» WRITTEN TASK:
Please copy the data below line by line without changing anything, leaving out the pictures.

+++ EXCERPTED RECORDS +++

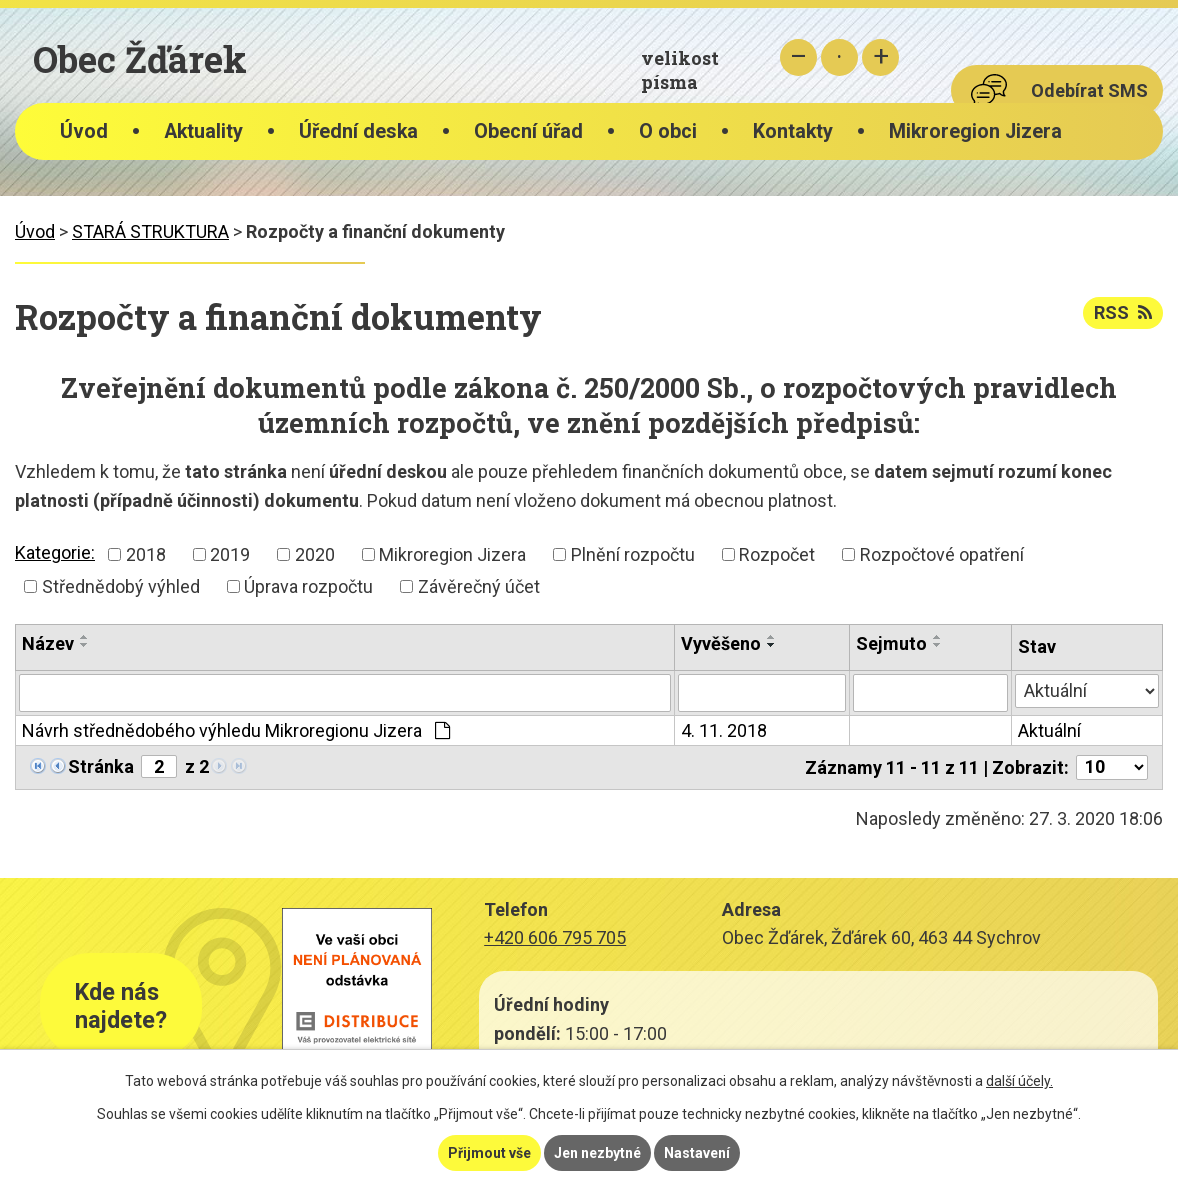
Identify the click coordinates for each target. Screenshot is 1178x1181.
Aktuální (1049, 730)
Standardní (839, 57)
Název (48, 643)
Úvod (84, 131)
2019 (230, 554)
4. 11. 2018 (724, 730)
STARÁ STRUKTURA (150, 231)
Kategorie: (55, 552)
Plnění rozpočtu (633, 554)
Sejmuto (891, 643)
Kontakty (793, 131)
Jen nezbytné (597, 1153)
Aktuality (203, 131)
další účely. (1019, 1081)
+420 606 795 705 (555, 937)
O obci (668, 131)
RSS (1123, 312)
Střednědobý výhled (121, 586)
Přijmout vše (489, 1153)
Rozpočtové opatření (942, 554)
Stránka (101, 766)
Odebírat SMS (1089, 90)
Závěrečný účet (479, 586)
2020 (315, 554)
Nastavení (697, 1153)
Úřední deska (358, 131)
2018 (146, 554)
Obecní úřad (528, 131)
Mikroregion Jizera (975, 131)
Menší (798, 57)
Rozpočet (777, 554)
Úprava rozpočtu (308, 586)
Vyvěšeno (721, 643)
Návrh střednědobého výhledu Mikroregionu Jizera (236, 730)
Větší (880, 57)
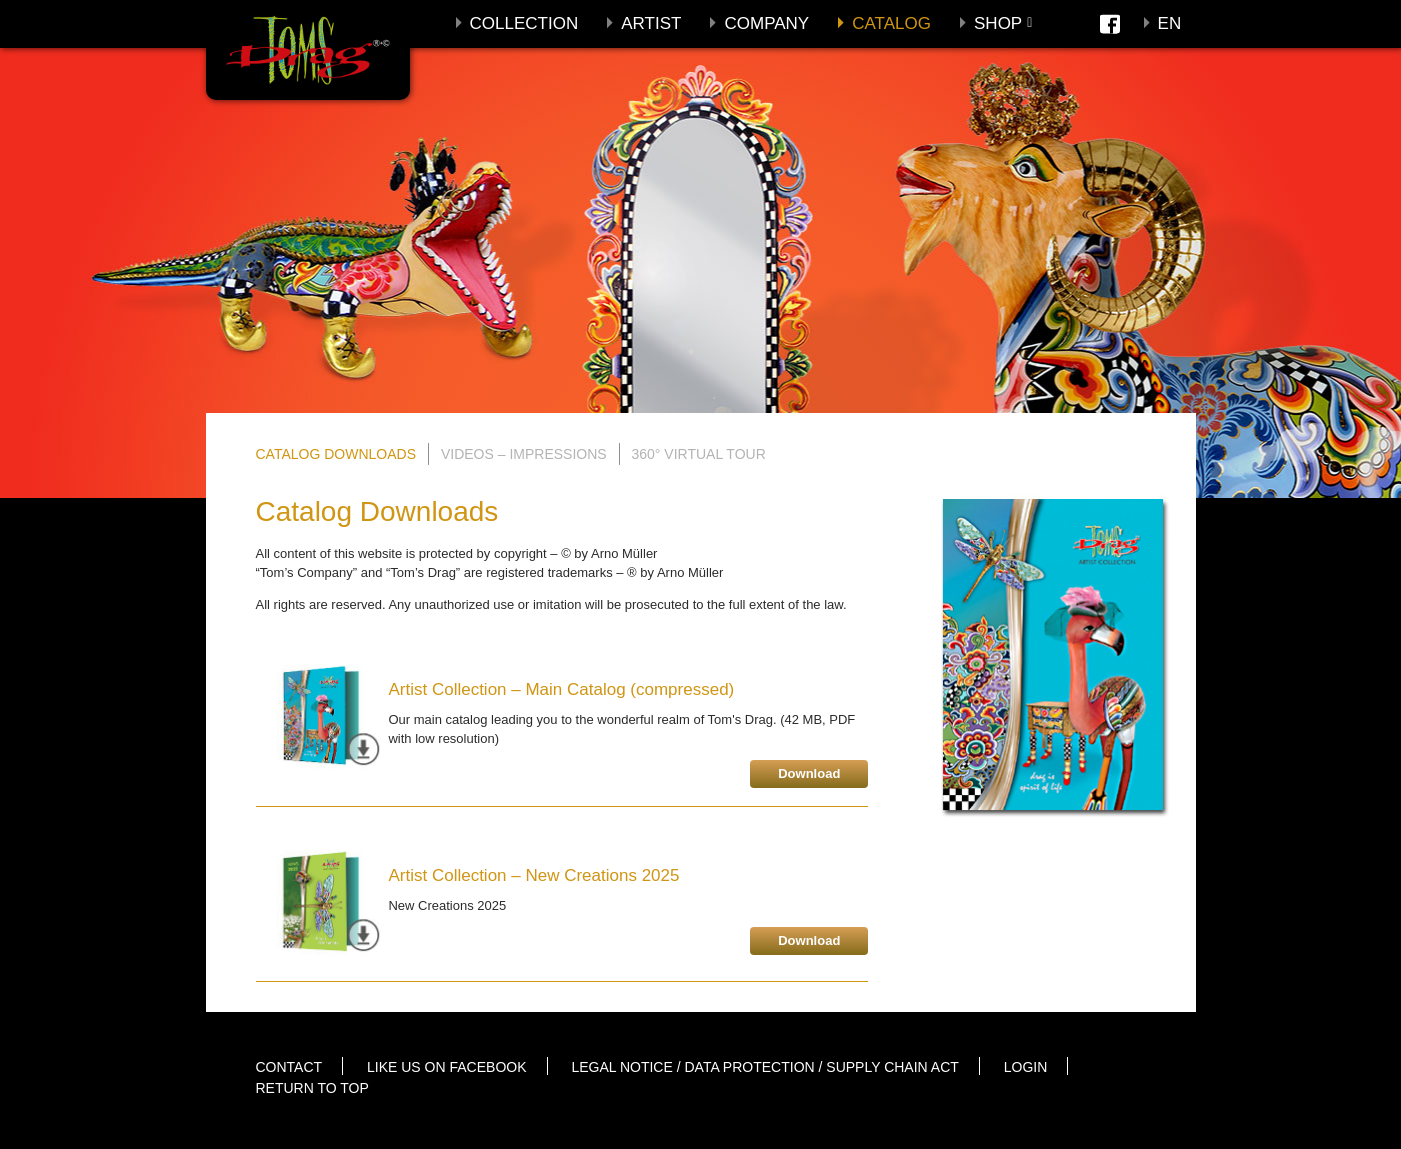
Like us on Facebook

+++

» RESPONSE:
Identify the click coordinates for each target. Screenshot is 1178x1181.
Aktuální (1049, 730)
Standardní (839, 57)
Název (48, 643)
Úvod (84, 131)
2019 (230, 554)
4. 11. 2018 (724, 730)
STARÁ STRUKTURA (150, 231)
Kategorie: (55, 552)
Plnění rozpočtu (633, 554)
Sejmuto (891, 643)
Kontakty (793, 131)
Jen nezbytné (597, 1153)
Aktuality (203, 131)
další účely. (1019, 1081)
+420 606 795 705 (555, 937)
O obci (668, 131)
RSS (1123, 312)
Střednědobý výhled (121, 586)
Přijmout vše (489, 1153)
Rozpočtové opatření (942, 554)
Stránka (101, 766)
Odebírat SMS (1089, 90)
Závěrečný účet (479, 586)
2020 (315, 554)
Nastavení (697, 1153)
Úřední deska (358, 131)
2018 (146, 554)
Obecní úřad (528, 131)
Mikroregion Jizera (975, 131)
Menší (798, 57)
Rozpočet (777, 554)
Úprava rozpočtu (308, 586)
Vyvěšeno (721, 643)
Návrh střednědobého výhledu Mikroregionu Jizera (236, 730)
Větší (880, 57)
Like us on Facebook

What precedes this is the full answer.